PROVIDED RECORDS.
§
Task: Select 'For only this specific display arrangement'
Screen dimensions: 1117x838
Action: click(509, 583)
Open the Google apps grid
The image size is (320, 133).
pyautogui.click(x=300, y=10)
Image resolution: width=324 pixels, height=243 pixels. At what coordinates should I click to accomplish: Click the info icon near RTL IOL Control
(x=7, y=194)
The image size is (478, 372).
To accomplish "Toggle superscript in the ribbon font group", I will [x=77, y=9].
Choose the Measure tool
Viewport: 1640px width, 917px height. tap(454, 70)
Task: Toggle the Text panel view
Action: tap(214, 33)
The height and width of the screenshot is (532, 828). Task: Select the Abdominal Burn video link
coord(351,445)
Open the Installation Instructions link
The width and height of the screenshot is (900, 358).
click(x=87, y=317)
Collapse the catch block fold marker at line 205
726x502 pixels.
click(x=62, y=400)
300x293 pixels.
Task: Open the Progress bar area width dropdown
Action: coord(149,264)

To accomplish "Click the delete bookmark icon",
§
Copy out every line of the data above word for word, keeping the original order and line breaks.

Task: Select 'For only this specific display arrangement'
Screen dimensions: 1117x838
Action: click(509, 583)
Open the Google apps grid
The image size is (320, 133).
pyautogui.click(x=300, y=10)
Image resolution: width=324 pixels, height=243 pixels. At what coordinates should I click to accomplish: Click the info icon near RTL IOL Control
(x=7, y=194)
The image size is (478, 372).
To accomplish "Toggle superscript in the ribbon font group", I will [x=77, y=9].
Choose the Measure tool
Viewport: 1640px width, 917px height. tap(454, 70)
Task: Toggle the Text panel view
Action: tap(214, 33)
The height and width of the screenshot is (532, 828). Task: Select the Abdominal Burn video link
coord(351,445)
Open the Installation Instructions link
The width and height of the screenshot is (900, 358).
click(x=87, y=317)
Collapse the catch block fold marker at line 205
726x502 pixels.
click(x=62, y=400)
300x293 pixels.
Task: Open the Progress bar area width dropdown
Action: coord(149,264)

To accomplish "Click the delete bookmark icon",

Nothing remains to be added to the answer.